Cloudflare, a connectivity cloud company, has launched a new marketplace that reimagines the relationship between website owners and AI companies, offering publishers more control over their content.
The web giant revealed that new tools allow site owners to automate their robots.txt file and limit AI bot access, particularly to ad-monetised pages.
What is robots.txt?
A robots.txt file is a plaintext document that tells web crawlers which areas of a site they’re permitted to visit and which sections they should avoid.
It is worth noting that Cloudflare released these new tools in response to growing concerns that AI-powered bots are harvesting website content without generating substantial referral traffic to the original publishers.
However, a new wave of AI-focused crawlers, from companies like OpenAI and Anthropic, have been scraping data online to train their models, often without sending visitor traffic in return.

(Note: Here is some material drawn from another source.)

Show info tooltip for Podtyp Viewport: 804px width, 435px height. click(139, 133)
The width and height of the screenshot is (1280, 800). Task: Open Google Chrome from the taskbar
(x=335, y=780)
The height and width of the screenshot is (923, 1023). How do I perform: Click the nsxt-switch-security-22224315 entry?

Cloudflare’s analysis shows that OpenAI’s GPTBot made roughly 1,700 content requests for each referral it generated, while Anthropic’s ClaudeBot exhibited an even more extreme ratio of 73,000:1.
In response to the changing landscape, Cloudflare launched a managed robots.txt feature that automatically creates or modifies a site’s file to signal AI crawlers such as Google-Extended and Applebot-Extended to prevent using the content for training purposes.
The tool preserves any existing rules and remains SEO-friendly, making it simple for users, even without technical expertise, to express how they want their site data treated.
With the new tools, the company will now prompt all new customers to enable its managed robots.txt by default. Both new tools are free and available to all Cloudflare users.